Spicy Meat Parcels Recipe
You may not be able to get the finest
Gossamer dough for this recipe as found in Indonesia. But however,
you can still achieve equally good results using ready-made filo pastry
or spring roll wrappers found in most Asian stores.
Ingredients: (Makes 16)
450 g/1 lb lean minced beef or mutton
2 small onions, finely chopped
2 small leeks, very finely chopped
2 garlic cloves, crushed
10 ml/2 teaspoons coriander seeds,
dried-fried and ground
5 ml/1 teaspoon cumin seeds, dry-fried and
ground
5-10 ml/1-2 teaspoons mild curry powder
2 eggs, beaten
400 g/14 oz packet filo pastry
45-60 ml/3-4 tablespoons sunflower oil
Salt and freshly ground black pepper
Light soy sauce, to serve
Method:
To make the filing, mix the meat with the
onions, leeks, garlic, coriander, cumin, curry powder and seasoning.
Turn into a heated wok, without oil, and stir all the time, until the
meat has changed color and looks cooked, in about 5 minutes.
Allow to cool and then mix in enough beaten
egg to bind to a soft consistency. Any leftover egg can be used to seal
the edges of the dough; otherwise, use milk.
Brush a sheet of filo with oil and lay
another sheet on top. Cut the sheets in half. Place a large spoonful of
the filling on each double piece of filo. Fold the sides to the middle
so that the edges just overlap. Brush these edges with either beaten egg
or milk and fold the other two sides to the middle in the same way, so
that you now have a square parcel shape. make sure that the parcel is as
flat as possible, to speed cooking. Repeat with the remaining fifteen
parcels and place on a floured tray in the fridge.

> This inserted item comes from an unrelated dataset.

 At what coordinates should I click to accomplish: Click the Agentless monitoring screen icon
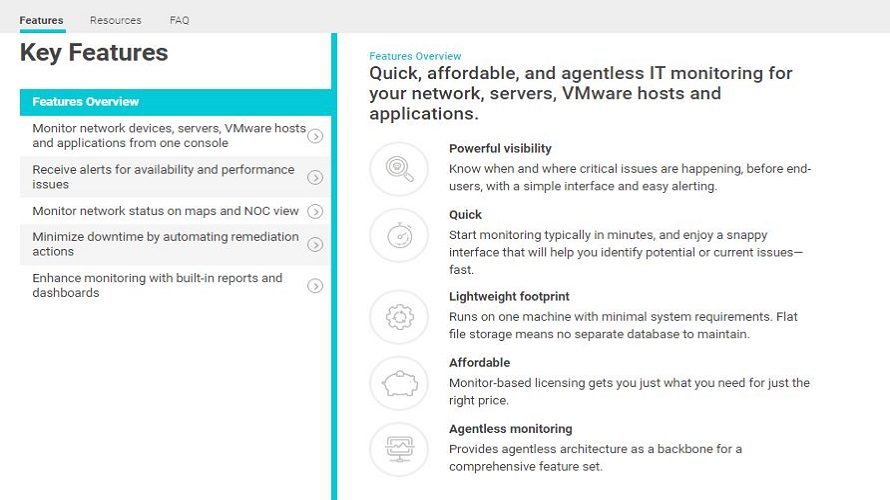click(x=399, y=449)
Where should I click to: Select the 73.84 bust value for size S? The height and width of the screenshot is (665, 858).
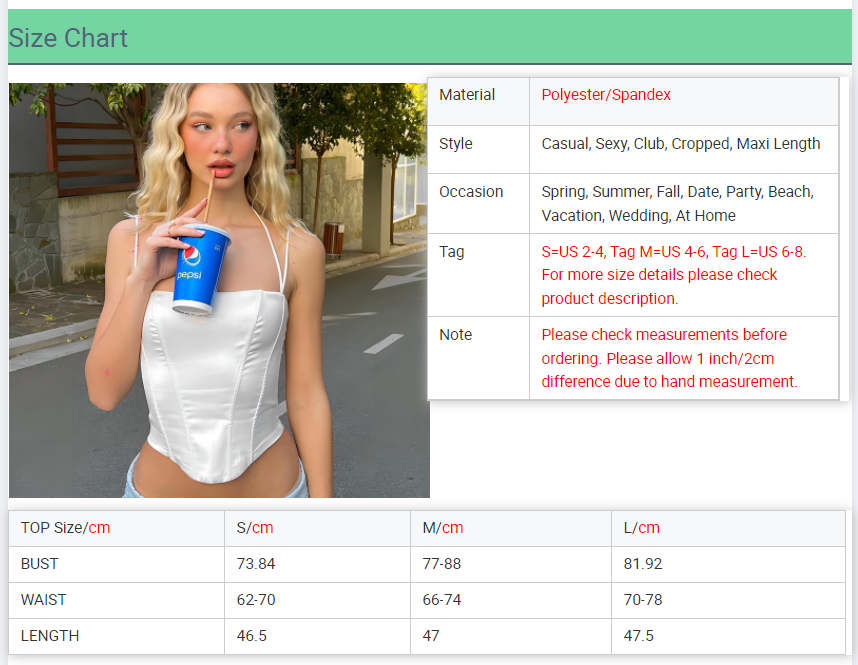tap(256, 564)
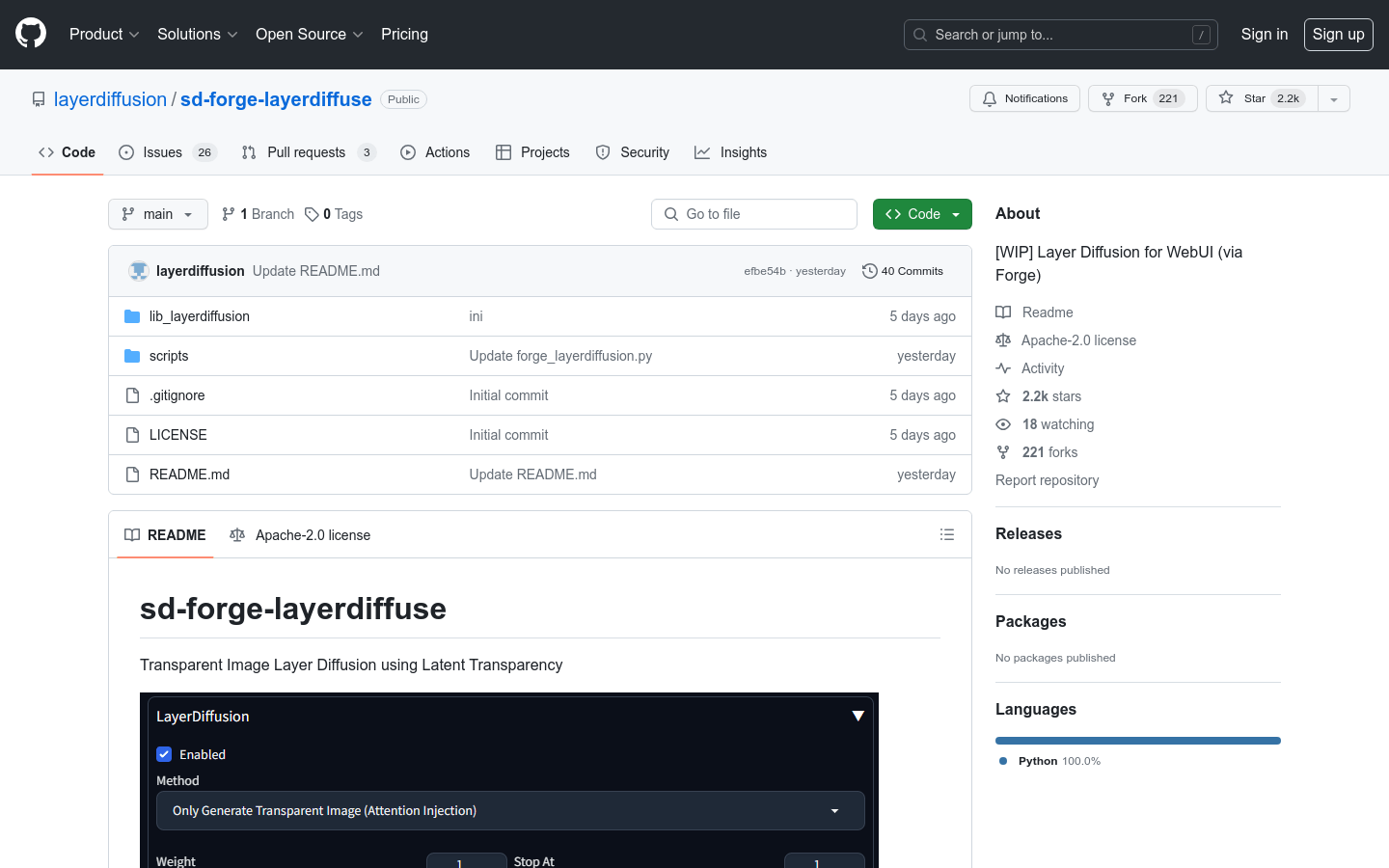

Heat the remaining oil in a shallow pan and
cook several parcels at a time, depending on the size of the pan. Cook
for 3 minutes on the first side and then turn the parcels over and cook
them for a further 2 minutes, or until heated through. Cook the
remaining parcels in the same way and serve hot, sprinkled with light
soy sauce.
If preferred, these spicy parcels can be
cooked in a hot oven at 200°C/400°F/Gas 6 for 20 minutes. Glaze with
more beaten egg before baking for a rich, golden color.